Coś dużo w ostatnich latach tych zawaleń lub uszkodzeń kamienic w centrum Lublina. Centrum Lublina zaczyna się sypać. JL jesteście w stanie napisać artykuł o wszystkich katastrofach budowlanych w ciągu np. ostatnich 20 lat?
„Adam Szot, związany z kilkoma spółkami z branży budowlanej, jest adiunktem w Katedrze Teorii i Filozofii Prawa UMCS” – to dosyć nietypowe połączenie. Prawnik (i to teoretyk) zajmuje się też budowlanką?

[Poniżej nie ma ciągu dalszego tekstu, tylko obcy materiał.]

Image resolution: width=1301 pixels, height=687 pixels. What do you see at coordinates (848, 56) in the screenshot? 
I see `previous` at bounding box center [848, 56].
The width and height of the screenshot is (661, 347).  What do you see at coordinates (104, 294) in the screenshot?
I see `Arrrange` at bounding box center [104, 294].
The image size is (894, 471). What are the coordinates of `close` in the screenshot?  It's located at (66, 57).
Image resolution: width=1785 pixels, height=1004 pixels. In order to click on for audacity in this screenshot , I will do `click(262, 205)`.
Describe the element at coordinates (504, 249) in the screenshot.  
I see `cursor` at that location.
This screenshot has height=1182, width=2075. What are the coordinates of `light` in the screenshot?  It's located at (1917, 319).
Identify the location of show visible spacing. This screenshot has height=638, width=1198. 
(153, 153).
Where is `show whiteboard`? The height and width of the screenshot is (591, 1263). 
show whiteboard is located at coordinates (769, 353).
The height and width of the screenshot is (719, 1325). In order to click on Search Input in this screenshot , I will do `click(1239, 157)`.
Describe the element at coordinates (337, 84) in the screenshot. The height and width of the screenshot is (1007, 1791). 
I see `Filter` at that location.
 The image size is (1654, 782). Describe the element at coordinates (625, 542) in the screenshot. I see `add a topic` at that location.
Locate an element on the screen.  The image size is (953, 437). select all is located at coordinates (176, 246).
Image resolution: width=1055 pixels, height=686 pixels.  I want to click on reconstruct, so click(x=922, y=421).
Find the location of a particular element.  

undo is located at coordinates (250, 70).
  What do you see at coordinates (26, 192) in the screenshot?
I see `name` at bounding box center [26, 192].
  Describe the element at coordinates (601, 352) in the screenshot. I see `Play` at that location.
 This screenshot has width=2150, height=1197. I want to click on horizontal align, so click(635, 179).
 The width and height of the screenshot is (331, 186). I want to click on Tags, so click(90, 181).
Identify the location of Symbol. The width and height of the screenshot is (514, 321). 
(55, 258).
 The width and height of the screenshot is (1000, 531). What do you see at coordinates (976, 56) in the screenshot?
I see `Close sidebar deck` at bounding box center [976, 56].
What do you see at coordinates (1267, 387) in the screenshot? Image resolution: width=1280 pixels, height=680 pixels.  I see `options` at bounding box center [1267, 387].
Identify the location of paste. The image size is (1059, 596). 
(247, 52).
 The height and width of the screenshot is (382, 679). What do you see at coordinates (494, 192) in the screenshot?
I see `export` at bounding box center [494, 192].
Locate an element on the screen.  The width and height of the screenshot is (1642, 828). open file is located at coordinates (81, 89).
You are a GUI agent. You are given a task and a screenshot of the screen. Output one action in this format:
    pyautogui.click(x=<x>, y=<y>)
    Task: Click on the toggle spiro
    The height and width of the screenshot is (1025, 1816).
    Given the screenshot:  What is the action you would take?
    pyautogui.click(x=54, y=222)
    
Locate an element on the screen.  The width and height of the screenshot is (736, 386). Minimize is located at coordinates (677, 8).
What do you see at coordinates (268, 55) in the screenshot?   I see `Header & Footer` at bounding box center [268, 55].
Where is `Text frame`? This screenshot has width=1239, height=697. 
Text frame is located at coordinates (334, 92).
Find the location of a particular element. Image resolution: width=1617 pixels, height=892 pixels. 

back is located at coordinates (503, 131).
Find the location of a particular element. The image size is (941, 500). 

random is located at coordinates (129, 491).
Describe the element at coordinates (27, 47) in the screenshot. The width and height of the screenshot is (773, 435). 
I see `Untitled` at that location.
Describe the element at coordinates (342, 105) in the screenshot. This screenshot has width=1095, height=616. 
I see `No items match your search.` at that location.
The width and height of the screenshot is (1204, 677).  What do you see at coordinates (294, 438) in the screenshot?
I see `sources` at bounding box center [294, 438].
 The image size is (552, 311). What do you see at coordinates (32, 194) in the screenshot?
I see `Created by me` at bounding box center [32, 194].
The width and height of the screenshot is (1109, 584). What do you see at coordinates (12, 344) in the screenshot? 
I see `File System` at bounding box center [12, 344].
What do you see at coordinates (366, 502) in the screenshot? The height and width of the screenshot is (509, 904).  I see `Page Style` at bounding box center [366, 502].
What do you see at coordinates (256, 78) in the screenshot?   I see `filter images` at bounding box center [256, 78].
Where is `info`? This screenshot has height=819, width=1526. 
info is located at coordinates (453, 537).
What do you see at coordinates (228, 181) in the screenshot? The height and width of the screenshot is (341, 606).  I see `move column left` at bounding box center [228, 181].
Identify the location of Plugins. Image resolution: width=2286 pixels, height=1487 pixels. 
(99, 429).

Dziwne, dlaczego przedstawiciele miasta z właścicielem budynku w jednej linii spotykają się naprzeciw poszkodowanych mieszkańców. Oczywiście właściciel nie jest winny takiego stanu technicznego budynku. Kamienica stara, to musi się rozwalić tak jak ta na Bernardyńskiej. Jakim cudem jeszcze stoi stary Kraków czy niemal całe starożytne Włochy? Dlaczego tak łatwo pozbywamy się staroci? Nie można ludzi w zimie inaczej z domu wywalić jak pod groźbą zawalenia budynku. Naprawdę na tyle wybudowanych mieszkań w Lublinie ostatnio nic dla 40 ludzi się nie znajdzie w metropolii?!
@Niejawny
Raczej nie widziałbym w tym nic nietypowego.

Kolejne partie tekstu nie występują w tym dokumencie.